— Begin SELECTED EXCERPT —

Closed Soyweiser closed 4 years ago

Soyweiser commented 8 years ago

I read somewhere the tutorial is bad. So I tried running it. It is broken. It gives a very large amount of errors when starting. I could list them here, but that would add nothing of value to the issue. (it complains about it not finding missions, items, cars, and more).

Related issues: #1324 and #9086, and #17985 (mentioning them so they can be closed after the tutorial is fixed. Which imho should be part of the 0.D milestone).

Zilenan91 commented 8 years ago

There probably shouldn't even be a tutorial. Cataclysm is more fun if you just jump in when you're new.

ghost commented 8 years ago

I believe that we should design a new tutorial before 0.D comes out, or a release without tutorial system, or a bugged incomplete tutorial, is pretty fragmentary. On the forum, @Wuzzy2 posted his completely redesigned tutorial, and I love that : http://smf.cataclysmdda.com/index.php?topic=6238.0.

Soyweiser commented 8 years ago

Either sounds fine. But if nobody implements a new tutorial, the current one should be commented out from the menu.

ghost commented 8 years ago

Yes, if nobody implements it, the only option is to bring the original one out.

Soyweiser commented 8 years ago

Sadly yeah. :(

Wuzzy2 commented 8 years ago

Throwing out the tutorial would be really sad. Excpecting the player to figure out everything alone is pretty lame since the game/sandbox (take your pick :P) is very complex. Tutorials are a very important starting point _especially_ for complex games/sandboxes like this. Throwing out the tutorial entirely only because it is incomplete is a no-go since CDDA is incomplete, too. CDDA has had many versions with that incomplete tutorial.

On the other hand, the current tutorial has become outdated over the time as important things like vehicles are missing. But at least it is a good starting point.

The only options without a tutorial are to read the (shallow) in-game help (I mean about the basic topics) or the wiki but the wiki has too many spoilers. I am never happy with game documentation rotting around only in some wiki as I think in-game help is much more spot-on and also easier to maintain. Luckily this is mostly not case for CDDA. Just think of all the in-game item descriptions C:DDA has.

If the tutorial is going to die, maybe at least the in-game help on basic topics (using the map, using weapons and items, etc.) should be made complete enough in order to play the game; i.e. also stuff like vehicles should be included (if they aren't already).

Zireael07 commented 8 years ago

How many people are using the tutorial, though?

I saw it when I started, it was broken even then, so I just jumped in. Forums/wiki/let's do this-experimentation seem the way 99% of players start.

Wuzzy2 commented 8 years ago

I used the tutorial. And your number of 99% looks like you have just pulled it out directly out of the ass. :P

And forum/wiki are not good sources because they are unreliable and get outdated quickly. A wiki has to be constantly maintained in addition to the game, and basically the wiki is pretty redundant anyway. And as I said, there's a huge risk of spoilers. In-game documentation is the best form of documentation since it easier to use, more up to date is closely tied to the game. Just build on that.

— End SELECTED EXCERPT —

--- STATED GOAL 1 ---
Please convert the rows below into a numbered list, from the line with "Screen dimensions: 1852x1130" up to and including the last line of the rows, skipping blank lines and leaving out the pictures.
The rows that come next have no connection to the tutorial discussion.

— Begin DATASET —

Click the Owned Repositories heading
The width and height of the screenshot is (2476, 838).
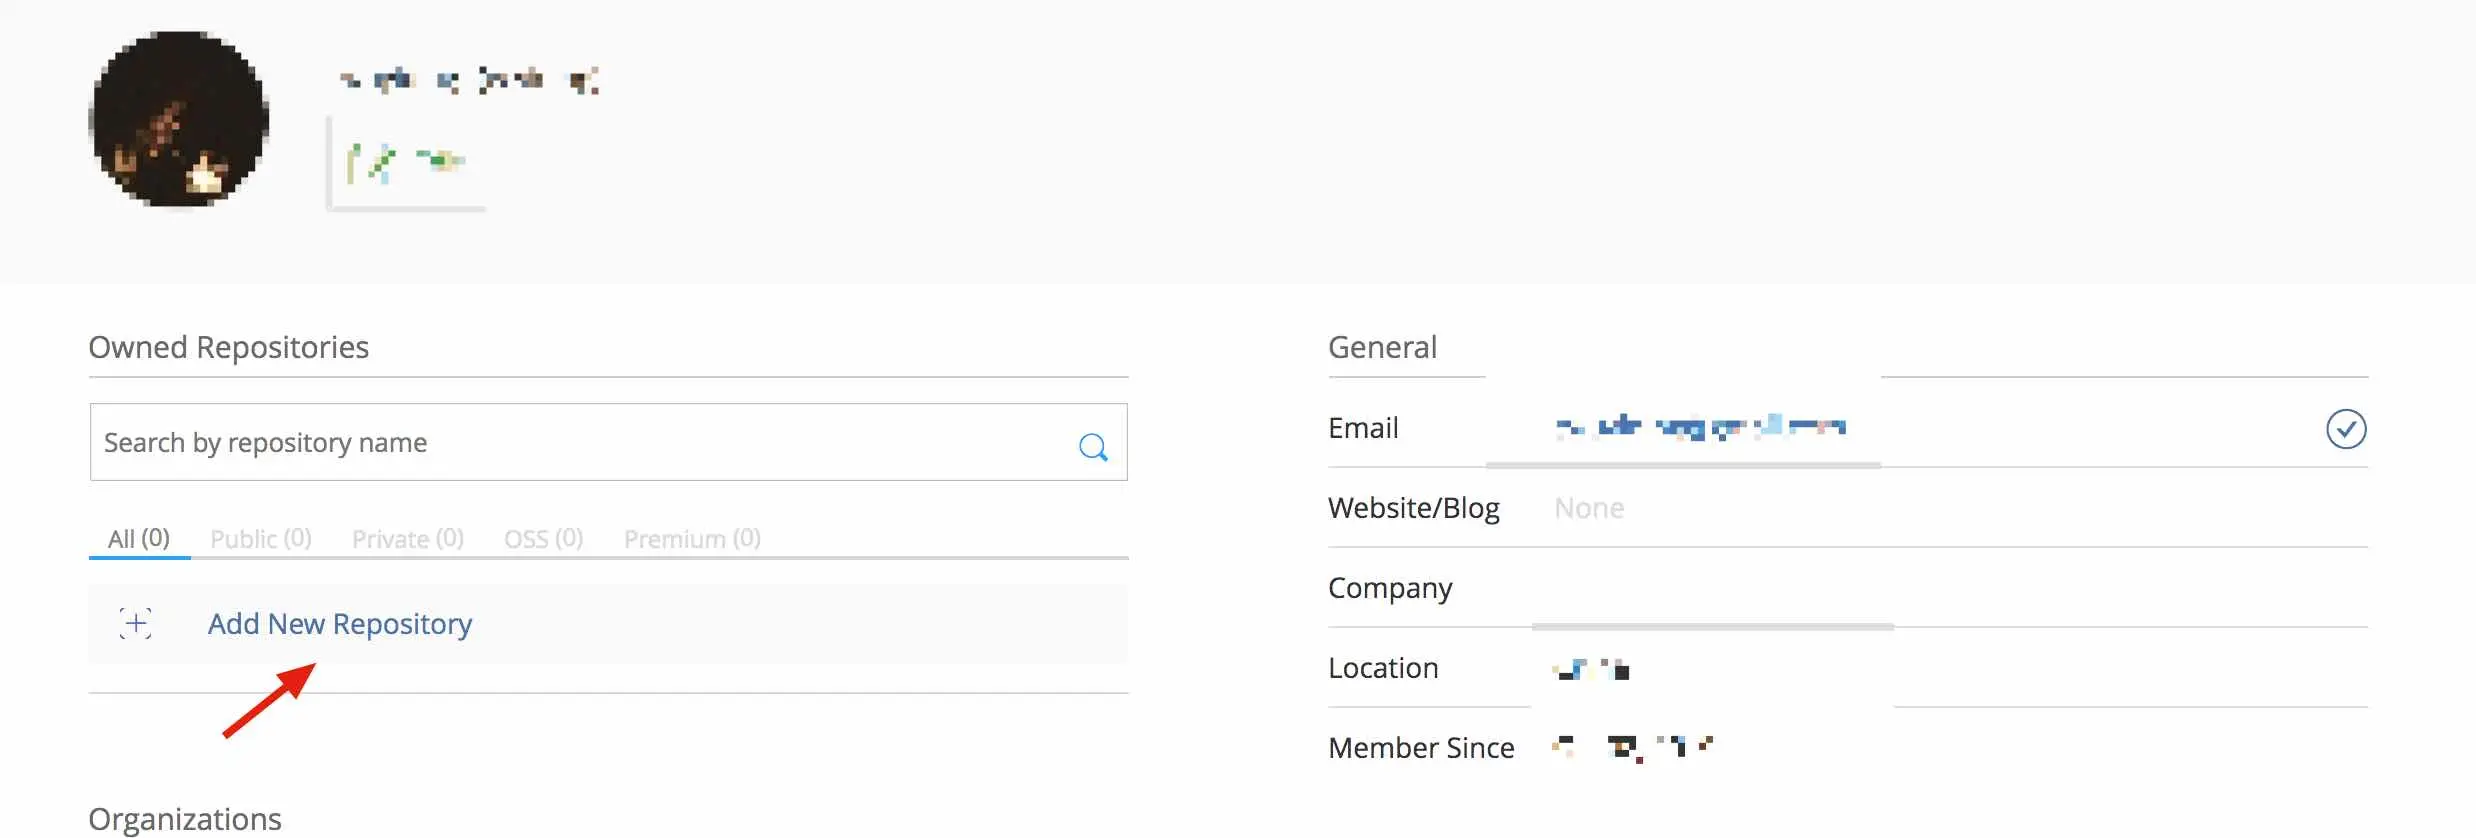click(229, 347)
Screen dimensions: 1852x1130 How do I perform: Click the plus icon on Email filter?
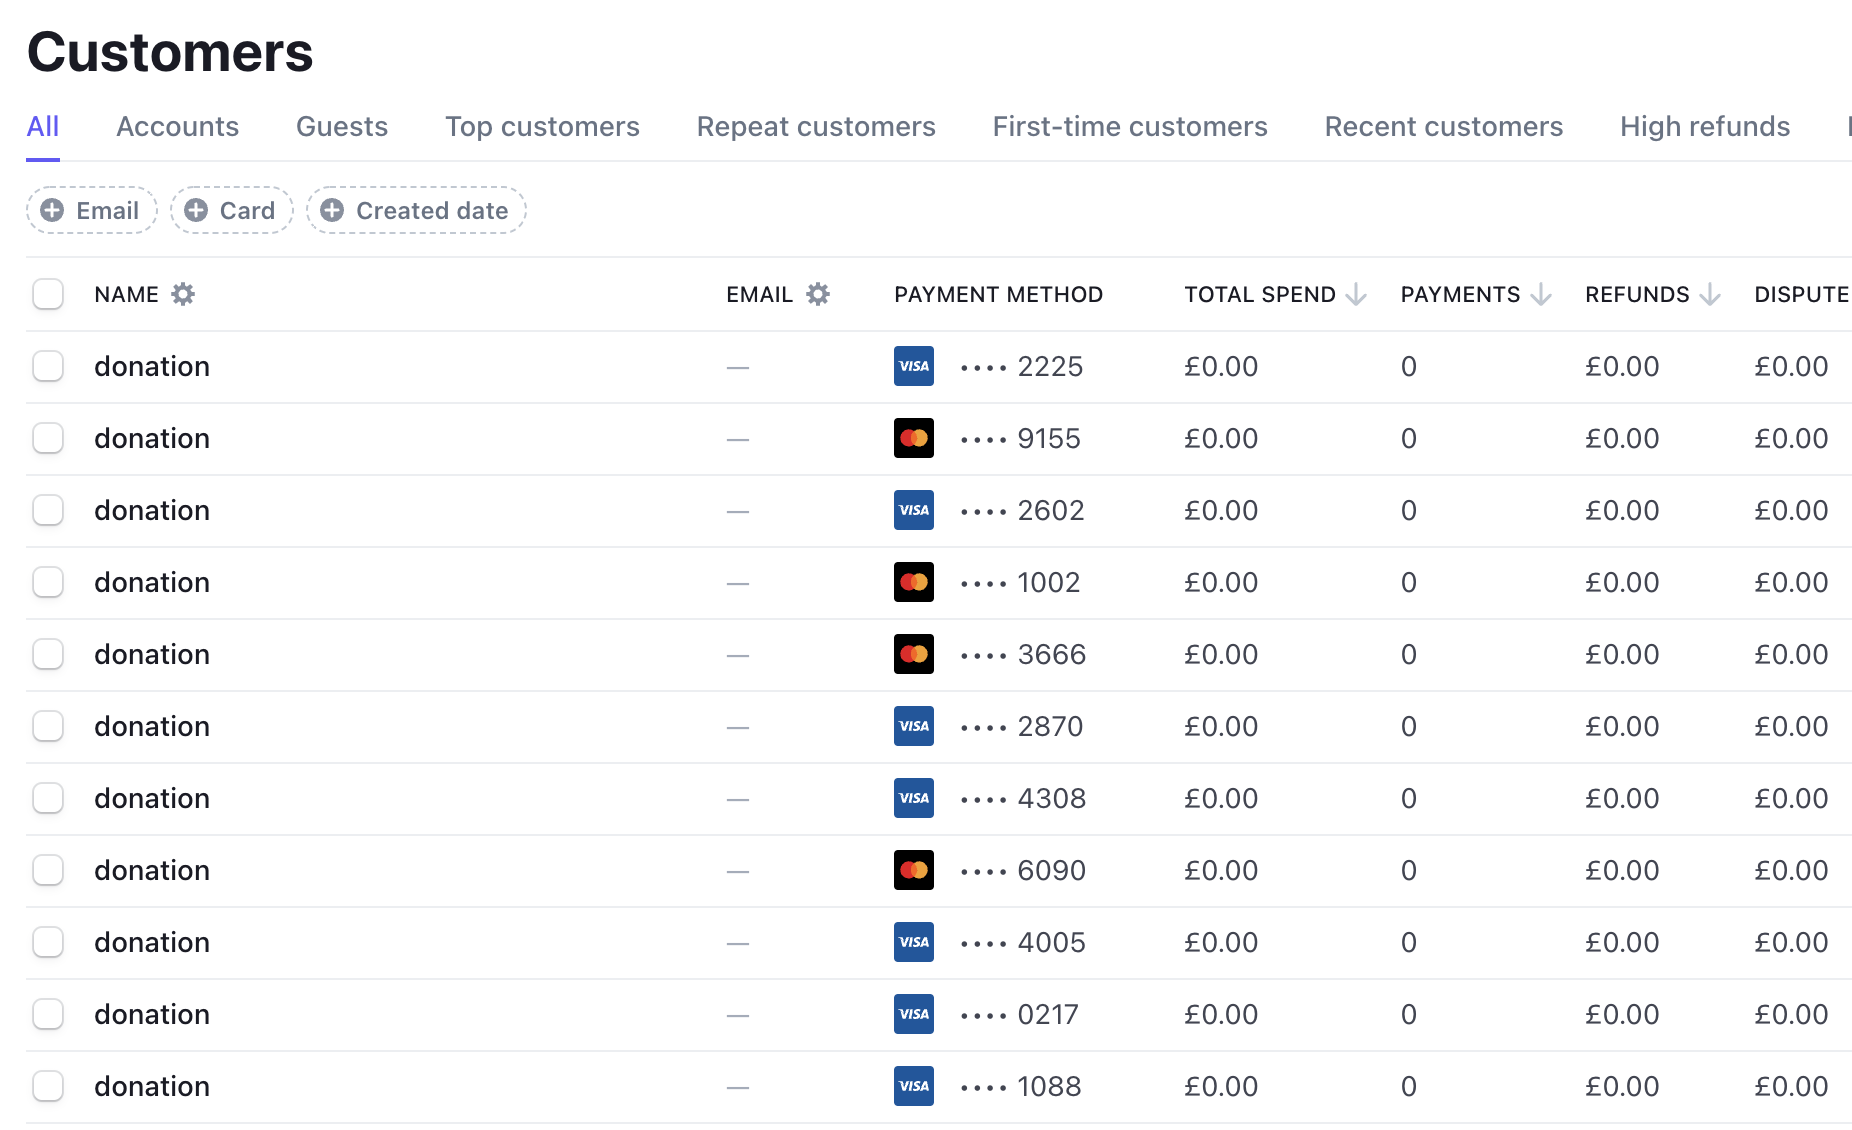tap(52, 210)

— End DATASET —

--- STATED GOAL 2 ---
Duplicate word for word the part of the tutorial discussion from "Related issues: #1324" up to and including "that : http://smf.cataclysmdda.com/index.php?topic=6238.0.".

--- RESPONSE 1 ---
1. Screen dimensions: 1852x1130 How do I perform: Click the plus icon on Email filter?
2. tap(52, 210)

--- RESPONSE 2 ---
Related issues: #1324 and #9086, and #17985 (mentioning them so they can be closed after the tutorial is fixed. Which imho should be part of the 0.D milestone).

Zilenan91 commented 8 years ago

There probably shouldn't even be a tutorial. Cataclysm is more fun if you just jump in when you're new.

ghost commented 8 years ago

I believe that we should design a new tutorial before 0.D comes out, or a release without tutorial system, or a bugged incomplete tutorial, is pretty fragmentary. On the forum, @Wuzzy2 posted his completely redesigned tutorial, and I love that : http://smf.cataclysmdda.com/index.php?topic=6238.0.